Prakash serves as the president of two major food-related organizations, namely, the International Society of Nutraceuticals And Nutritionals (ISNAN), and Indian Academy of Nutraceuticals and Nutritionals (IANAN), and is a former president of the Nutrition Society of India (NSI). During his stint at CFTRI, he coordinated the activities of the United Nations University at the institution and chaired the Food and Agriculture Organization (FAO) panel on Food Losses and Food Wastes
as well as the FAO High Level Panel of Experts on Food Security and Nutrition (HLPE). He serves as a member of the Editorial Board of Comprehensive Reviews in Food Science and Food Safety, a journal published by the Institute of Food Technologists, chairs the Advisory Board of the NuFFooDS Magazine, and sits in the executive editorial Board of the Journal of the Science of Food and Agriculture, published by John Wiley & Sons. He is an IUoFST visiting faculty at Saigon Technology University and an adjunct professor of Nutrition at the Tufts University, Boston. He chairs the Task Force on Nutritionals and Nutraceuticals of International Union of Nutritional Sciences and Technology and the Research Advisory Committee of the Central Institute of Fisheries Technology (CIFT), Kochi. He is also a member-at-large of the Global Harmonization Initiative (GHI), a scientific community facilitating scientific advancement in food technology.

== Awards and honours ==
Indian Academy of Sciences elected Prakash as their fellow in 1995 and National Academy of Agricultural Sciences followed suit in 1998. The National Academy of Sciences, India honoured him with Fellowship in 2002 and the next year, the Royal Society of Chemistry elected him as a Fellow. He is also an elected Fellow of the International Union of Food Science and Technology, Indian National Academy of Engineering, Indian Academy of Social Sciences and the Association of Food Scientists and Technologists, India (2008).

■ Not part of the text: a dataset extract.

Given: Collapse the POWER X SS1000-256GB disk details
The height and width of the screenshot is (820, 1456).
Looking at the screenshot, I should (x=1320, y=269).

Prakash, a Distinguished Scientist of the Council of Scientific and Industrial Research, is reported to have received over 55 awards including award lectures, starting with the 1988 Golden Jubilee Award of Mysore University, followed by P. S. Sarma Memorial Award of the Society of Biological Chemists (India) in 1989 and Laljee Godhoo Smarak Nidhi Award of the Association of Food Scientists and Technologists, India in 1992. He was awarded the Shanti Swarup Bhatnagar Prize of the CSIR, the highest Indian science award, in 1996 and the Government of Karnataka awarded him the second highest civilian award of the state, Rajyotsava Prashasthi, the same year. He received the Indian Independence Golden Jubilee Award in 1997 and two awards, Prof. V. Subramanyan Industrial Achievement Award and CFTRI Best Alumnus Award, in 1999. All India Food Processors' Association (AIFPA) honoured him with Soilendra Krishna Mitra Memorial Award in 2000 and the year 2001 brought him two more awards, DuPont Protein Technologies International Award and FICCI Award in Life Sciences and Agriculture, followed by Kashalkar Memorial Award in 2003.

The Government of India included Prakash in the 2004 Republic Day honours list for the civilian honour of the Padma Shri. The Government of Karnataka honoured him again with Lifetime Achievement Award in 2012 and the Lifetime Achievement Award of SCI, UK reached him in 2013, the same year as he received the Lifetime Achievement Award of the International Union of Food Science and Technology. 38th B.C. Guha Memorial Lecture Award of the Indian Science Congress (2001), 6th Golden Jubilee Commemorative Talk Award of the Central Institute of Fisheries Technology (2007), 19th Srikantia Memorial Lecture Award of Nutrition Society of India (2007), C. Ramachandran Memorial Lecture Award of NFI (2007) and Dr. Rajammal P. Devdas's Oration Lecture Award of the Avinashilingam University for Women, (2009) are some of the notable orations delivered by him.